In the past number of years, one to one laptop initiatives have begun to pepper the landscape. Having access to a personal digital, Internet-enabled learning device is a necessary but insufficient condition for 21st century learning. Indeed, traditional school systems will continue to grapple with the transformational potential of the Internet. The most compelling opportunities for sparking innovation and learning for the next 10 years will happen outside the formal and traditional school systems: community centers, museums, libraries, camps, Sunday schools, after-school, healthcare educational outreach opportunities, virtual schools, gaming clubs, user groups.

Cleveland Jewish Video Project

What if we established a Cleveland Jewish community video channel on YouTube (or another current or future online platform for community building)? Learning and innovation in the 21st century has shifted from millennia of oral traditions, to a few centuries of written traditions, to an emergent tradition of rich media and video-based learning and literacy.

One million videos are loaded onto the Internet every day.
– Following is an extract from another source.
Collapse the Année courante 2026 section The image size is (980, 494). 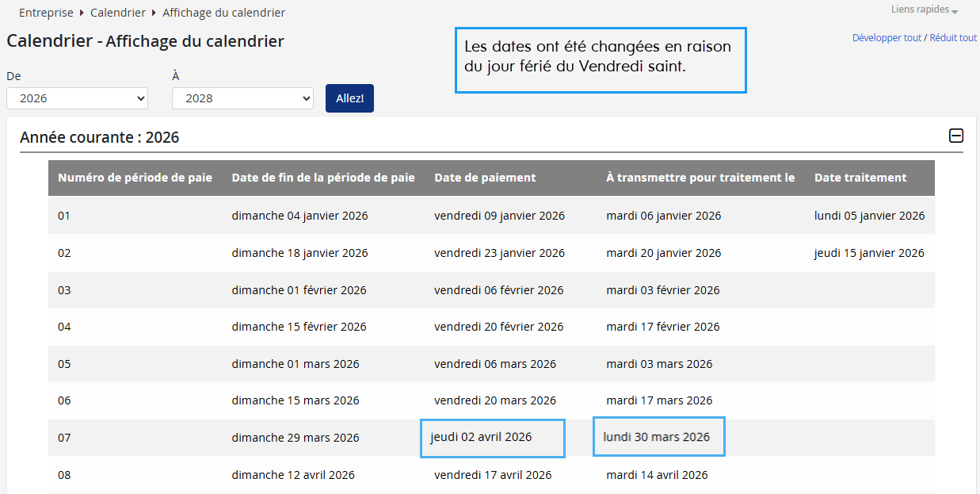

We are living through the transition from the priesthood and the period before the Guttenberg press to the democratization and the broad availability of reading materials. The difference is that it took the written tradition more than 250 years to hit the inflection of creating a mass market. The transition to rich media and video literacies is happening right in front of us. But it is not only the medium. Storytelling and re-telling over the past decade are intersecting with what we call a mashup culture of re-mixing stories with simple and incredibly powerful tools. Every day, hundreds of thousands of people re-mix pieces of other people’s stories on the Internet through video editing tools. Sometimes this is for aesthetics like adding a new track for layering an additional instrument. Sometimes it’s the community service of translating a compelling video in one language to another.
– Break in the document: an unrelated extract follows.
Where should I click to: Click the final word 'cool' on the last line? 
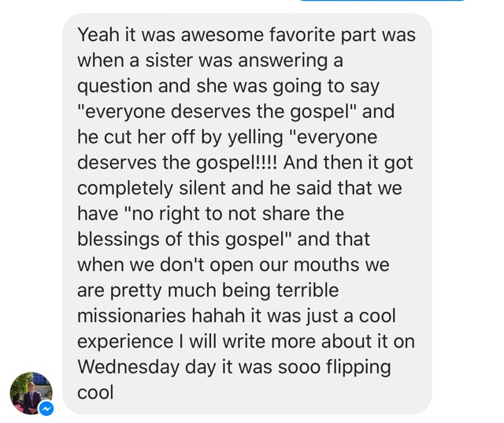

The Jewish Cleveland Video Project could be a video repository about the community by us for us. An active project for bubbies to tell their stories of early Cleveland, Jewish jocks and wanna be sports heroes, musicians, storytellers, professionals, world travelers, community activists, and devout scholars. No producers, no TV guide, no experts. We could create a series of simple incentives including ongoing competitions and rewards excellence, creativity, and inventiveness. The video project would be augmented by video blogs, community wikis embedding video content, and a wide range of collaborative technologies such as mobile smartphone. In a matter of a year the project could aspire to one million stories and re-mixed episodes from the life and times of a vibrant community intentionally engaged in a re-imagination, re-invention, and re-invigoration.

The Video Project could contain both scheduled personalized channels: your Rabbi’s favorite lineup, the top 10 video pieces suggested from your mahjong girlfriend, whatever self-identified sports jocks are watching, or you can simply browse and discover your own experiences. Instead of letting television ‘produce’ the event for us, we can collaboratively produce our own town hall meetings or debates on any topic at any time. We can also re-watch, re-mix, and reuse those episodes anytime in the future.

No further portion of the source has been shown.